ACE2 and ACE: structure-based insights into mechanism, regulation and receptor recognition by SARS-CoV

Abstract

Abstract Angiotensin converting enzyme (ACE) is well-known for its role in blood pressure regulation via the renin–angiotensin aldosterone system (RAAS) but also functions in fertility, immunity, haematopoiesis and diseases such as obesity, fibrosis and Alzheimer’s dementia. Like ACE, the human homologue ACE2 is also involved in blood pressure regulation and cleaves a range of substrates involved in different physiological processes.
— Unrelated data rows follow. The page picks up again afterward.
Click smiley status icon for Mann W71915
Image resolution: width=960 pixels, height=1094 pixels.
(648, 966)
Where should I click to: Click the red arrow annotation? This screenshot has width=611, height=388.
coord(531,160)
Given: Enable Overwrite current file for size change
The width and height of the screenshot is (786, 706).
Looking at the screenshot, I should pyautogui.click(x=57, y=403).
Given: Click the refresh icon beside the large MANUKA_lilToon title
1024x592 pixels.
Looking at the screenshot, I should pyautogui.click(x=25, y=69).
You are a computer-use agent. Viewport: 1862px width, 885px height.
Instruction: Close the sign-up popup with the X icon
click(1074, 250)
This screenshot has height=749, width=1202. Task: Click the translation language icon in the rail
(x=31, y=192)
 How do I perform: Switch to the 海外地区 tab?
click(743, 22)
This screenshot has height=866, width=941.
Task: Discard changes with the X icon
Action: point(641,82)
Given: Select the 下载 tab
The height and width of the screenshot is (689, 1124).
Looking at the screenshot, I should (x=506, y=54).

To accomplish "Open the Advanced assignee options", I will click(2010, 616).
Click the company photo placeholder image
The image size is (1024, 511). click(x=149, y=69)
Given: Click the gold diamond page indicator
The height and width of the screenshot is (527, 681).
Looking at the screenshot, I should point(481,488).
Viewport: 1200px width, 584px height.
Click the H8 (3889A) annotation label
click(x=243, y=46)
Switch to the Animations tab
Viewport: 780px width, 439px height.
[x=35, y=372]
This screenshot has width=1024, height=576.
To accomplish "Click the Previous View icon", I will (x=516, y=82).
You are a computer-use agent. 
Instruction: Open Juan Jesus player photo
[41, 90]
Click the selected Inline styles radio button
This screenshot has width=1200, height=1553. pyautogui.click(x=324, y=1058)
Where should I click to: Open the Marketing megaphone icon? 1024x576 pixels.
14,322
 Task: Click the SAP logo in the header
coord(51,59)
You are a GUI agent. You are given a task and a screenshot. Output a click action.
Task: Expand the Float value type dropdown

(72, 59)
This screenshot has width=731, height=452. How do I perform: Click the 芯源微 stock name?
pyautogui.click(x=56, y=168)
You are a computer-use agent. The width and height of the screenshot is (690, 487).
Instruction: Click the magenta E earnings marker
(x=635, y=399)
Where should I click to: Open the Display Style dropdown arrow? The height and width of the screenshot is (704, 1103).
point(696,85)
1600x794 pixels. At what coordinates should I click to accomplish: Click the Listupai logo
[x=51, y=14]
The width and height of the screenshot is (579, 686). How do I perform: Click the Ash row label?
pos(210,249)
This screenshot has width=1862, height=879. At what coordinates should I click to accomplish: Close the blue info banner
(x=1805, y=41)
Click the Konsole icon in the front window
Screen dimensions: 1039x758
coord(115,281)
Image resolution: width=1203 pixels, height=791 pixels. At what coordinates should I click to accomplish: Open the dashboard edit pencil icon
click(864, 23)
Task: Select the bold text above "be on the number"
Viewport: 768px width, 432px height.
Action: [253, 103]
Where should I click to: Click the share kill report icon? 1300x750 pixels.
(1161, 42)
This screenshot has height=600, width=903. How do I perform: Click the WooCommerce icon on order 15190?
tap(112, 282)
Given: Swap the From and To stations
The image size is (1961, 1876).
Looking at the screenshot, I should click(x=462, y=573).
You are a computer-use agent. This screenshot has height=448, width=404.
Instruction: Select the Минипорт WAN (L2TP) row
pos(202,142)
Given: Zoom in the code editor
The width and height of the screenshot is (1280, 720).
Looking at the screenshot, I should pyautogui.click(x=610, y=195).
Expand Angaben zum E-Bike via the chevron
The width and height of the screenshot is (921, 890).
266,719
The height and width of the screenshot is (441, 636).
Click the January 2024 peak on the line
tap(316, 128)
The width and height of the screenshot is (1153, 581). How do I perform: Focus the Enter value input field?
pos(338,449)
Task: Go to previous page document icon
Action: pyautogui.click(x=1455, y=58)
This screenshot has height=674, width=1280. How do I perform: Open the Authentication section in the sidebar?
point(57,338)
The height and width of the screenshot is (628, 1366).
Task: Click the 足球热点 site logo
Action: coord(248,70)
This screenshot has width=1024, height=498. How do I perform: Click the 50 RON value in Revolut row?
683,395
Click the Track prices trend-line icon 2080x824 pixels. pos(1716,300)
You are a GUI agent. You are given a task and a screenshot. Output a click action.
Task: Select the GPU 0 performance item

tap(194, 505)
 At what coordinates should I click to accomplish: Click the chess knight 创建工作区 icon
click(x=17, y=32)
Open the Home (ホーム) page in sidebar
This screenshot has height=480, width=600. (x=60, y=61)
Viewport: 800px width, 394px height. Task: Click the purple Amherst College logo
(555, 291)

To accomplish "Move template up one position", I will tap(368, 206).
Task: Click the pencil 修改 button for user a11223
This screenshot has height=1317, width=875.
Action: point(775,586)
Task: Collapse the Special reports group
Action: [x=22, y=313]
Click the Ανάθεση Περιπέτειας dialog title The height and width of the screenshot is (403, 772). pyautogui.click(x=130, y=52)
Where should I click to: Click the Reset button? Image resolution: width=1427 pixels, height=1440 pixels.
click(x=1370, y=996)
Importantly, it is the functional receptor for severe acute respiratory syndrome (SARS)-coronavirus (CoV)-2 responsible for the 2020, coronavirus infectious disease 2019 (COVID-19) pandemic. Understanding the interaction between SARS-CoV-2 and ACE2 is crucial for the design of therapies to combat this disease. This review provides a comparative analysis of methodologies and findings to describe how structural biology techniques like X-ray crystallography and cryo-electron microscopy have enabled remarkable discoveries into the structure–function relationship of ACE and ACE2. This, in turn, has enabled the development of ACE inhibitors for the treatment of cardiovascular disease and candidate therapies for the treatment of COVID-19. However, despite these advances the function of ACE homologues in non-human organisms is not yet fully understood. ACE homologues have been discovered in the tissues, body fluids and venom of species from diverse lineages and are known to have important functions in fertility, envenoming and insect–host defence mechanisms. We, therefore, further highlight the need for structural insight into insect and venom ACE homologues for the potential development of novel anti-venoms and insecticides.